Passage:
Unless Durga is an in-house deity, a family usually chooses one of the two pujas. “This is a ritual worthy of kings. So many families are having to put an end to the practice due to lack of manpower and money power. Who can take the responsibility twice a year?” asks an elderly north Calcuttan whose family stopped Basanti puja five years ago.

Custom decides which puja a family chooses. “Sharadiya Durgotsav has survived in larger numbers because of the hype. Durga puja has become a festival whereas Basanti puja remains a ritual,” feels Swapan Pal in his Kumartuli studio , who has made a Basanti idol for a Tarakeshwar home. His neighbour Kalicharan Pal adds that the excitement over the spring ritual is no match for the autumnal affair.

But try saying that to families busy with Basanti puja this weekend. At Champatala Banerjeebari, close to College Square, the house is all lit up with tooni bulbs and the shehnai strains can be heard from a distance despite the car horns. The goddess is sculpted indoors and before sundown on Sashthi, she is installed on the pedestal.

Challenges:
1 - In the passage on Basanti puja, what reasons does the elderly north Calcuttan give for so many families ending the practice?
2 - Summarize the passage on Basanti puja in two sentences.
3 - From the passage on Basanti puja, copy the text starting at "Custom decides which" and ending at "the autumnal affair.".
The entries are separate material, not part of the passage on Basanti puja.

Entries:

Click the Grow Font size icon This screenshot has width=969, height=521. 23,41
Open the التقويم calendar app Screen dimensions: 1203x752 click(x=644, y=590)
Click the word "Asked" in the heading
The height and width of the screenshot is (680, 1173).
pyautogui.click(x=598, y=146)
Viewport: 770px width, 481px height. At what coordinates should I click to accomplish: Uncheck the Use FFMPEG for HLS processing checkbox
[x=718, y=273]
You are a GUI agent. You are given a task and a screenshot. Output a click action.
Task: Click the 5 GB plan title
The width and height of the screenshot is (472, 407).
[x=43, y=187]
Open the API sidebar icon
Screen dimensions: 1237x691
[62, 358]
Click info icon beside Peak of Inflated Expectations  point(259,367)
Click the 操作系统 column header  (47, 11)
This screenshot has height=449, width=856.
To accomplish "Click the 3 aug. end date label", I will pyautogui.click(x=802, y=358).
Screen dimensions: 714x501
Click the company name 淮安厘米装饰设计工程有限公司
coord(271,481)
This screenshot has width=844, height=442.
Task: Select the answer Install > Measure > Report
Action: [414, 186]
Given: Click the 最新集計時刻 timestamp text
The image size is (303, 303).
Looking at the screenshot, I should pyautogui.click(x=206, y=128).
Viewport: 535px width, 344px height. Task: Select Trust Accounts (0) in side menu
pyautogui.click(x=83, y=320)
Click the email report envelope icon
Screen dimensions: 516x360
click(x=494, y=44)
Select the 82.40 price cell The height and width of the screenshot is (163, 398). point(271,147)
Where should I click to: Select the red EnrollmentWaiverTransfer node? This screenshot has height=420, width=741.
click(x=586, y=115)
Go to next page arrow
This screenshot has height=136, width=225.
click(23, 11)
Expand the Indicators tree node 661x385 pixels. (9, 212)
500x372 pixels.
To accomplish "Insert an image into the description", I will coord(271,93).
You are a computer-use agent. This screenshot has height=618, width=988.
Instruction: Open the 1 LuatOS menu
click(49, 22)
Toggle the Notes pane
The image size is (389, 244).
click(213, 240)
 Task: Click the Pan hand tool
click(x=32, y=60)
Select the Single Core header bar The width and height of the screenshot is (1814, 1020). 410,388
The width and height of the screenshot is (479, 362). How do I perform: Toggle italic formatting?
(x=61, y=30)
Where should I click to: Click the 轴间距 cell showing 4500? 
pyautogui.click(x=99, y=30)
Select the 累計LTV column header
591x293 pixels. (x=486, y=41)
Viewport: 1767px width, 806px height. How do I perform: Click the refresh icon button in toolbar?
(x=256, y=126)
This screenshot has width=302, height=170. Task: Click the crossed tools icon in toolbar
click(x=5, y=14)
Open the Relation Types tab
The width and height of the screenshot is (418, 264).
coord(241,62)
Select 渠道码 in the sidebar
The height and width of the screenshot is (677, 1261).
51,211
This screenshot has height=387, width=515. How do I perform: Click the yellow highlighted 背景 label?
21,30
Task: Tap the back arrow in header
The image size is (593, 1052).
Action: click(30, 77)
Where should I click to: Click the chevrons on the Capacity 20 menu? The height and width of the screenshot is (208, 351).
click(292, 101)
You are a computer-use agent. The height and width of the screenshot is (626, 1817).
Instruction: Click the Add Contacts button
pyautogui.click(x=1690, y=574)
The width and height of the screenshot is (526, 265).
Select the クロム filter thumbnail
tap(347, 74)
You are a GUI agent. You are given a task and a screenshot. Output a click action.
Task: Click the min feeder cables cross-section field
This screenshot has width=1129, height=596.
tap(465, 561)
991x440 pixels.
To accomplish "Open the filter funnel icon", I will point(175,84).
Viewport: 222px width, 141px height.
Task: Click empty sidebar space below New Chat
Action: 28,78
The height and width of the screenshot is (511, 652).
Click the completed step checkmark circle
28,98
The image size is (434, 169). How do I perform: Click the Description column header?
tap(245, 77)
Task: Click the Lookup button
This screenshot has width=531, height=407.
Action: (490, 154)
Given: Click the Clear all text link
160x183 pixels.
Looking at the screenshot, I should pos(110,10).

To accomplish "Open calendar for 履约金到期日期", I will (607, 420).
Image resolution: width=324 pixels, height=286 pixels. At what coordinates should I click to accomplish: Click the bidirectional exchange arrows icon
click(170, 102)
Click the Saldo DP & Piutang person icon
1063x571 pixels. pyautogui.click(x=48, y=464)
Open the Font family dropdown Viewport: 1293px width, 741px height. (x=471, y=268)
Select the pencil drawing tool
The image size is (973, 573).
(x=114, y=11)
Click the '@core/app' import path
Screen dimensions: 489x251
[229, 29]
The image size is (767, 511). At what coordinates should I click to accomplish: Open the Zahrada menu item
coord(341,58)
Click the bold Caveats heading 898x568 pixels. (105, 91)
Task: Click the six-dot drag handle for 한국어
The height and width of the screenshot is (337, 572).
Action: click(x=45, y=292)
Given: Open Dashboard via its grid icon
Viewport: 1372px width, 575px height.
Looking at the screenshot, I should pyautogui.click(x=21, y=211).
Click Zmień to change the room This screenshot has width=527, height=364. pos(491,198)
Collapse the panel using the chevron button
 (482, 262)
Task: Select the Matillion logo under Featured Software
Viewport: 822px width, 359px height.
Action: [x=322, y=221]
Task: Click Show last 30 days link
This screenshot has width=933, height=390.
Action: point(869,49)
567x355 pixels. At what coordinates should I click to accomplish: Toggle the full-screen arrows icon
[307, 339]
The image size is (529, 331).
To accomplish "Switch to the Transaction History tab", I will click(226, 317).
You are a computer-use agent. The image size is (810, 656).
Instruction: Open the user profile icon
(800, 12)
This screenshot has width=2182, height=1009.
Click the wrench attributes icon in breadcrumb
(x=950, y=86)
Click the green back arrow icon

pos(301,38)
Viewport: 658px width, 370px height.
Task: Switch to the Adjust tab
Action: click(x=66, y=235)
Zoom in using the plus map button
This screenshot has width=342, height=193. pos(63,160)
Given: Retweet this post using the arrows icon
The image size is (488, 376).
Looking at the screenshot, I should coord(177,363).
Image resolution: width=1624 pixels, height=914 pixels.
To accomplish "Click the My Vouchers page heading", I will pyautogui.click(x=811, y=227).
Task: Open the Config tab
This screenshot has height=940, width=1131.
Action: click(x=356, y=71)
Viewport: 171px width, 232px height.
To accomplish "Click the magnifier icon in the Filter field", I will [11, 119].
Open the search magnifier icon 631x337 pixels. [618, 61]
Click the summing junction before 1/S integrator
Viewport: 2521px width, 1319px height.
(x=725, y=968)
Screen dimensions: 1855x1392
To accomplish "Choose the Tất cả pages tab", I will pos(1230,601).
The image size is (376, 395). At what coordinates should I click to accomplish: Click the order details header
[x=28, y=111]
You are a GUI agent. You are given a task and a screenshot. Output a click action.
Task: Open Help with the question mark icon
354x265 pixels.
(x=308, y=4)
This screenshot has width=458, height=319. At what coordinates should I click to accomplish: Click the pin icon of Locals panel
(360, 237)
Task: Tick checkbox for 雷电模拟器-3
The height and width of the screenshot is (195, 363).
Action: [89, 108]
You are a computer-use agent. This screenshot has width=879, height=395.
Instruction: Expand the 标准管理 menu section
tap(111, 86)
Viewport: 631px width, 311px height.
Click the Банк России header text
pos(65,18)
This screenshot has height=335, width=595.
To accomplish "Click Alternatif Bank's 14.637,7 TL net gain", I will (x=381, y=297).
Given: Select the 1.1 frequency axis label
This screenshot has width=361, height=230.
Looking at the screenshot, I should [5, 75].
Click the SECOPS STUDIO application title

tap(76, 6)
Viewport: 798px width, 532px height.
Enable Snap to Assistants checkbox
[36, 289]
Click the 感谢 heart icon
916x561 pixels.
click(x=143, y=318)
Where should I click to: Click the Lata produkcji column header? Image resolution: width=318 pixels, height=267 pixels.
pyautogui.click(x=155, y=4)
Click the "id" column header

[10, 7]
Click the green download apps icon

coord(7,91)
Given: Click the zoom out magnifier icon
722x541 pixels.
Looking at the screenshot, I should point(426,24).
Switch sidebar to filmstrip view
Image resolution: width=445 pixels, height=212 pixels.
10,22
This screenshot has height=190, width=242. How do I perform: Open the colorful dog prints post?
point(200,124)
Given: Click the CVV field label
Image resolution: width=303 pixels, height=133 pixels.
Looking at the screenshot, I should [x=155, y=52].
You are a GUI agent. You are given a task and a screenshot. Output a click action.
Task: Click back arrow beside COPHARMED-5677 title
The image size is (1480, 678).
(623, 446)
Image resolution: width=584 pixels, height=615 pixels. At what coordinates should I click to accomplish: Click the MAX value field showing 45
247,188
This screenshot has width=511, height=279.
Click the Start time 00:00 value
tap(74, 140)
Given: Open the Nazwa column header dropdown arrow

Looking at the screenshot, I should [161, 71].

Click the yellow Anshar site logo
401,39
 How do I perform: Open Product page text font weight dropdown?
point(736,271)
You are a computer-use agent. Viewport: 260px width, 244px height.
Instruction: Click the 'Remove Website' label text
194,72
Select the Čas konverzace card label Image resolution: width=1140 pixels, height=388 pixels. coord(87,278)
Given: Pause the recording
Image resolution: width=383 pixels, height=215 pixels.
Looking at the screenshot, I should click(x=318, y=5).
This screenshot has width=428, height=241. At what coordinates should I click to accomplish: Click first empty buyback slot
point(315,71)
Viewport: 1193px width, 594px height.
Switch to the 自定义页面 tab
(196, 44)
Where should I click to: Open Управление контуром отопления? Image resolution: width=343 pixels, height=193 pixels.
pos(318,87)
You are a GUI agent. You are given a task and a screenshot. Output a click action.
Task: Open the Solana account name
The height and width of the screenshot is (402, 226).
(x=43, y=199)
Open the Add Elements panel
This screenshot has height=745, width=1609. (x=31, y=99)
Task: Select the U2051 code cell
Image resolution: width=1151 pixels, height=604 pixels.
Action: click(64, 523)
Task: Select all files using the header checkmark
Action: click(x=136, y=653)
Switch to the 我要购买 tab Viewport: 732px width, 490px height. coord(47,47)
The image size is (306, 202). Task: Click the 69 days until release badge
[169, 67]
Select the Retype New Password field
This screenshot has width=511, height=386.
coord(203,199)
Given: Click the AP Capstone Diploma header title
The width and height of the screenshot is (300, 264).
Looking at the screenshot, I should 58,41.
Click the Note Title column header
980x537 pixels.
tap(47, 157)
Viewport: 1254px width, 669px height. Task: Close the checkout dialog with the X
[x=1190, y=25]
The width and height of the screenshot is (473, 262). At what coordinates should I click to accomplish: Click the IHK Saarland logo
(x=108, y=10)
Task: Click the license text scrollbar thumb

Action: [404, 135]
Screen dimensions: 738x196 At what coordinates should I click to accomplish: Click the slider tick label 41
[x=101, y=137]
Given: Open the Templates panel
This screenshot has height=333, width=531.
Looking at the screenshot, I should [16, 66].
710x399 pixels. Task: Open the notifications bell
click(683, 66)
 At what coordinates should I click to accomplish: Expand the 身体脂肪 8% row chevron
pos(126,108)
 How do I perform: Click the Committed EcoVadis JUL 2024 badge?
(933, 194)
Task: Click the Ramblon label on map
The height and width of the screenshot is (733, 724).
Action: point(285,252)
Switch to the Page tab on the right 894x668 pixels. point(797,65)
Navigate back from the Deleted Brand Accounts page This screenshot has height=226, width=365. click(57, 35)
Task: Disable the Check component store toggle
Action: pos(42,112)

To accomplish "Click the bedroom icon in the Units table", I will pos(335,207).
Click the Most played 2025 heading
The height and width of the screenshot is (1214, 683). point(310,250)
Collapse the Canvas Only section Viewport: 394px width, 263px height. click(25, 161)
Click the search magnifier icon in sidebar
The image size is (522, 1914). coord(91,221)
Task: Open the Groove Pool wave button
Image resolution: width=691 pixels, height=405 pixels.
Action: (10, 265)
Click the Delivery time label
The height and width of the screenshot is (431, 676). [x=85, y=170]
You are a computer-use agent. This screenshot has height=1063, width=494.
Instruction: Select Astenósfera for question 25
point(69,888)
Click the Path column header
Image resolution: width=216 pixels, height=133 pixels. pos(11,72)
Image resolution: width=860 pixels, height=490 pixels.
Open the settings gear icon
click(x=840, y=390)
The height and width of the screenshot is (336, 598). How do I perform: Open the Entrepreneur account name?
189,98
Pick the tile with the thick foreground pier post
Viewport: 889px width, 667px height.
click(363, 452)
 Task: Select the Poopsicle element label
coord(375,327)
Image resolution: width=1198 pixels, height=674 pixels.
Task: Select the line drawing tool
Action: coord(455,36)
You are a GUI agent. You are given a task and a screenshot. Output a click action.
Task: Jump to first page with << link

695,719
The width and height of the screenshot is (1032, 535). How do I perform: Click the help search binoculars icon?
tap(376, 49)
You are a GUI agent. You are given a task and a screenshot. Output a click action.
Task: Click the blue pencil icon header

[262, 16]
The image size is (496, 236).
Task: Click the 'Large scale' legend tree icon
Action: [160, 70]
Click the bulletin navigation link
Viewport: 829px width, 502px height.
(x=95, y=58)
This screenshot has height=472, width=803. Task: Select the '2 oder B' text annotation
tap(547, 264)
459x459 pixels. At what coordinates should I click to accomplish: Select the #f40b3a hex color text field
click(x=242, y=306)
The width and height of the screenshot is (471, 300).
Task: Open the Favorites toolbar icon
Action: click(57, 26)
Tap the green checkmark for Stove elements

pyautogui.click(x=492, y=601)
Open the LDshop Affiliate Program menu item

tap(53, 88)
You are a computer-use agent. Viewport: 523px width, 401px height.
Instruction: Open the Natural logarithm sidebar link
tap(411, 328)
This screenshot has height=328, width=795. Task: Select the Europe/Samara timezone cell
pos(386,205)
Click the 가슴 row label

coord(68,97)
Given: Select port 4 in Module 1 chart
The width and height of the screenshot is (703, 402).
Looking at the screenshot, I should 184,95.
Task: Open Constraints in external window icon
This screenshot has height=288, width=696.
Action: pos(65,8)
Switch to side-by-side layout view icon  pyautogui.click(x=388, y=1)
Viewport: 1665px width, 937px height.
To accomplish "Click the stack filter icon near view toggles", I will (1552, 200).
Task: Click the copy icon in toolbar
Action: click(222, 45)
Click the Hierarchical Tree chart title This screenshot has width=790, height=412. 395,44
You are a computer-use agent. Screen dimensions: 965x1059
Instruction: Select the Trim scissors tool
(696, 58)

Responses by task:
1 - Lack of manpower and money power.

2 - Families usually choose either Basanti puja or the autumn Durga puja, and many have stopped for lack of manpower and money, while Kumartuli artisans say the spring ritual draws less excitement than the autumn festival. Still, families such as the one at Champatala Banerjeebari are busy with Basanti puja this weekend, with tooni bulbs, shehnai music, and a goddess sculpted indoors.

3 -
Custom decides which puja a family chooses. “Sharadiya Durgotsav has survived in larger numbers because of the hype. Durga puja has become a festival whereas Basanti puja remains a ritual,” feels Swapan Pal in his Kumartuli studio , who has made a Basanti idol for a Tarakeshwar home. His neighbour Kalicharan Pal adds that the excitement over the spring ritual is no match for the autumnal affair.